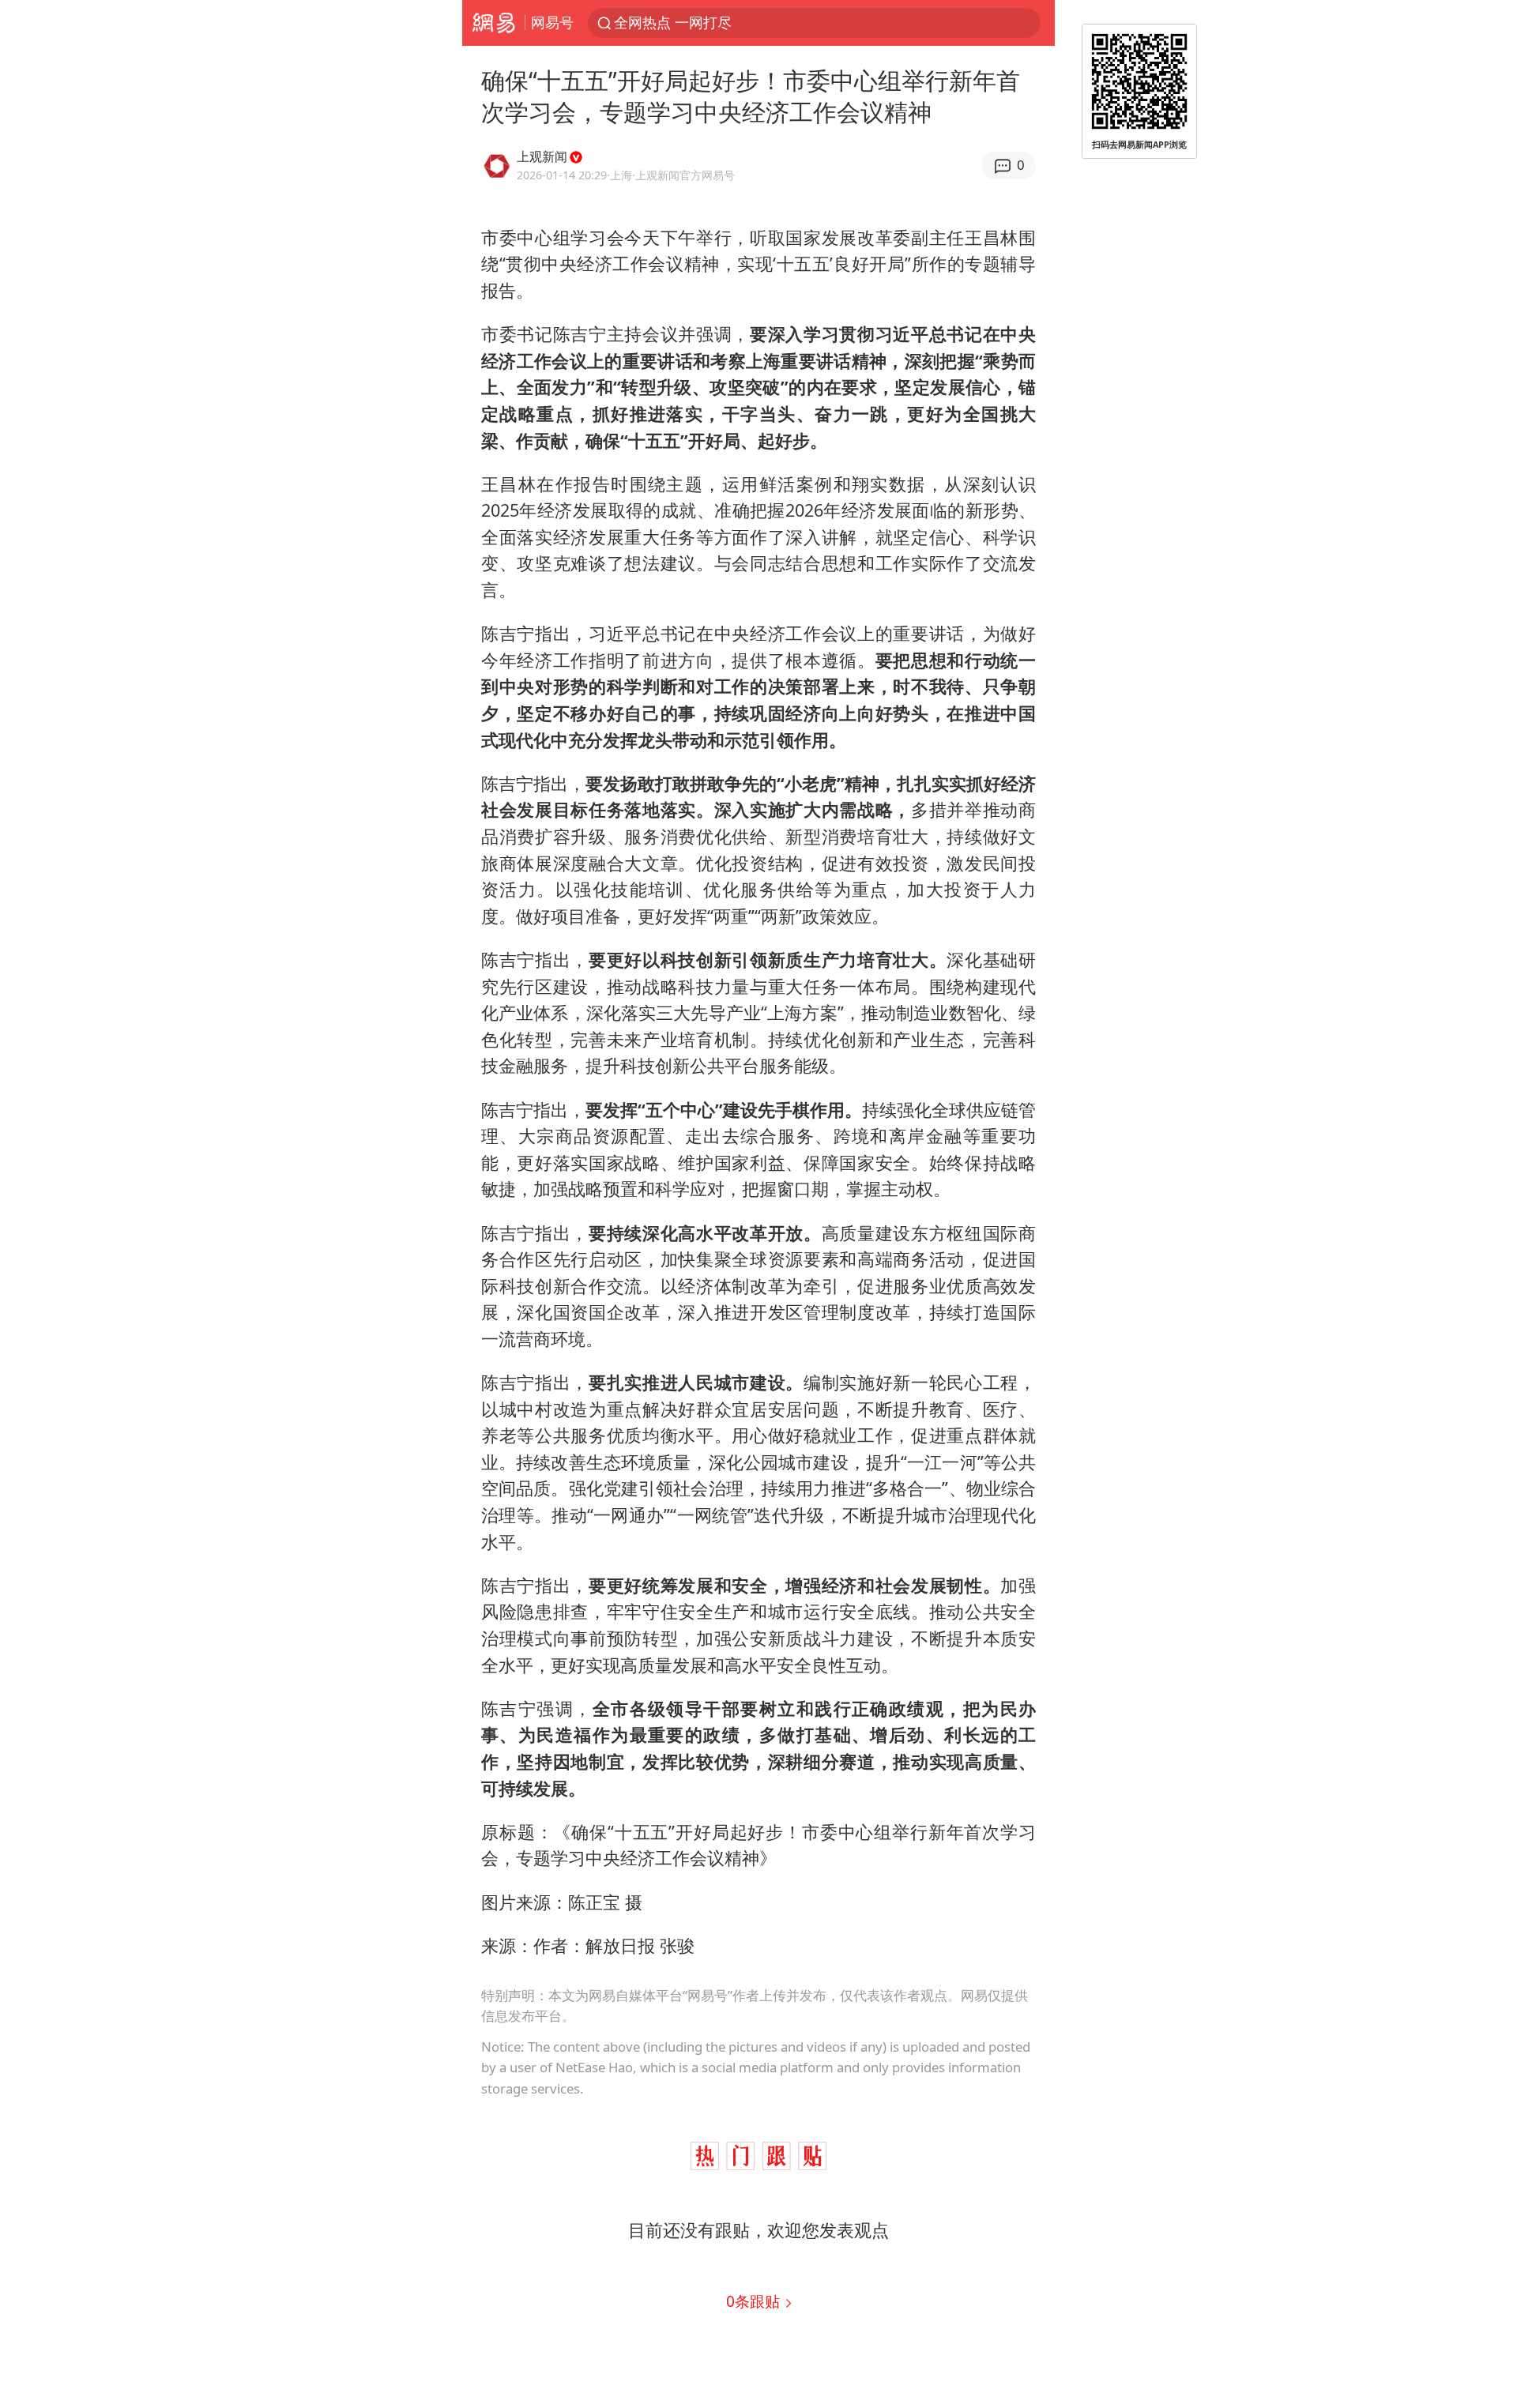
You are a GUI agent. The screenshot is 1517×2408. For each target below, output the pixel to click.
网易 (493, 23)
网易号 (552, 22)
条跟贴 (755, 2301)
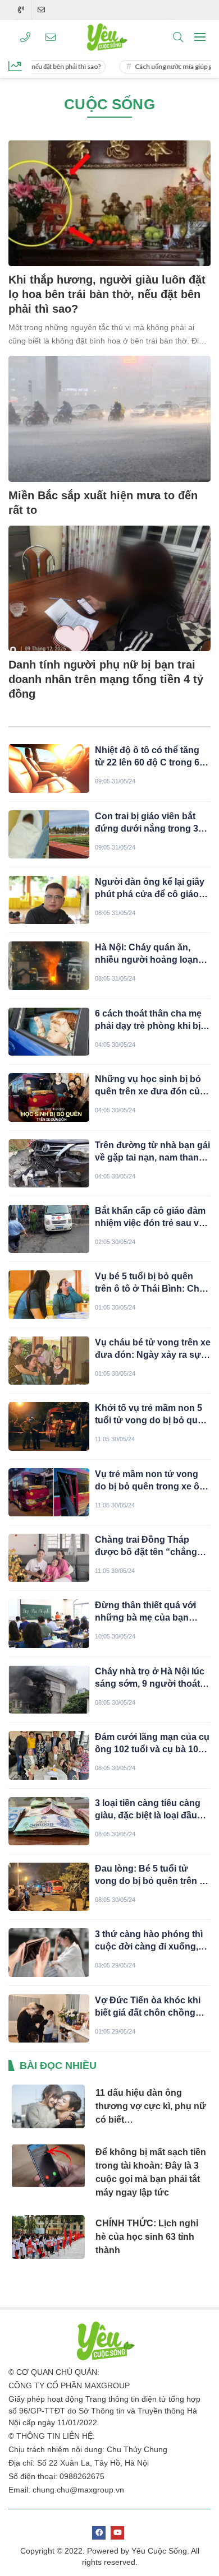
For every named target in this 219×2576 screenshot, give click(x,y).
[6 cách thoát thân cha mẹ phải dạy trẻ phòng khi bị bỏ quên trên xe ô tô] (48, 1032)
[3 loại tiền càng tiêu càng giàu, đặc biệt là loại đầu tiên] (48, 1821)
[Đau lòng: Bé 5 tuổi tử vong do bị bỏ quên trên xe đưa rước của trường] (48, 1887)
━━━━━━━━━━
## Task
From the listing above, return each line with the word "quên".

## Output
[6 cách thoát thân cha mẹ phải dạy trẻ phòng khi bị bỏ quên trên xe ô tô] (48, 1032)
[Đau lòng: Bé 5 tuổi tử vong do bị bỏ quên trên xe đưa rước của trường] (48, 1887)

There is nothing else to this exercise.